Scaling streaming from a threaded app server

One of the criticisms that is often leveled against threaded servers where a thread or process is bound to a request for the lifetime of that request, is that they don’t scale when presented with a classical web scalability problem. In many applications the criticism is justified, not because the architecture is at fault, but often because some fundamental rules of implementation have been broken. Threaded servers are good at serving requests, where the application thread has to be bound to the request for the shortest possible time, and while it is bound, no IO waits are encountered. If that rule is adhered to, then some necessities of reliable web applications are relatively trivial to achieve and the server will be capable of delivering throughput that saturates all the resources of the hardware. Unfortunately, all to often application developer often break that rule and think the only solution has to be to use a much more complex environment that requires event based programming to interleave the IO wait states of thousands of in progress requests. In the process they dispose of transactions, since the storage system they were using (a RDBMS) can’t possibly manage several hundred thousand in progress transactions even if there was sufficient memory on the app server to manage the resources associated with each request to transaction mapping…. unless they have an infinite hardware budget and there was no such thing as physics.

A typical situation where this happens is where large files are streamed to users over slow connections. The typical web application implementation spins up a thread, that performs some queries to validate ACLs on the item, perhaps via SQL or via some in memory structured. Once the request if validated that thread, with all its baggage and resources laboriously copies blocks of bytes out to the client while keeping the thread associated with the request. The request to thread association is essentially long lived. If the connector managing the http connection knows about keep alives, it might release the thread to connection association at the end of the response, but it can’t do that until the response is complete. So a typical application serving large files to users will rapidly run out of spare threads giving threaded servers a bad name. That’s bad in so many ways. Trickled responses can’t be cached, so they have to be regenerated every time. The application runs like a dog, because a tiny part of its behaviour is always a resource hog. Anyone deploying in production will find simple DOS’s are easy to execute by just holding down the refresh button on a browser.

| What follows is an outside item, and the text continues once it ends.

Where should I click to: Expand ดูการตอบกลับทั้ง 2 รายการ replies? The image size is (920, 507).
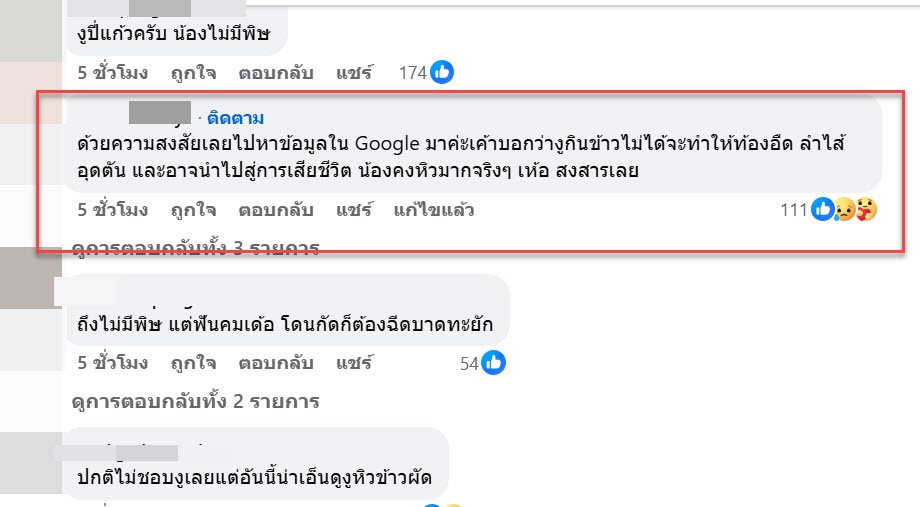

It doesn’t have to be like that. The time taken for the application to process the request and send the very first byte should be no greater than any other request processed by the application. Most Java based applications can get that response time below 10ms and responses below 1ms are no to hard on modern hardware with a well structured application. To do this with a streamed body is relatively simple. Validate the request, generate a response header in the threaded application server that instructs the connector handling the front end http connection to deliver content from an internal location. Commit the response with no body, and detach the thread servicing the request from the request freeing it to service the next request. Since if implemented efficiently, there were hardly any IO waits involved in that operation, the potential for a thread or CPU core to do other processing while waiting for IO is reduced.

If the bitstream to be send is stored as a file, then you can use X-Sendfile originating LiteHttpd, with close implementations in Apache Httpd (mod_xsendfile), nginx ( X-Accel-Redirect). If the file is stored at a remote httpd location then some other delivery mechanism can be used. Obviously the http connector (any of the above) should be configured to handle a long lived connection delivering bytes slowly.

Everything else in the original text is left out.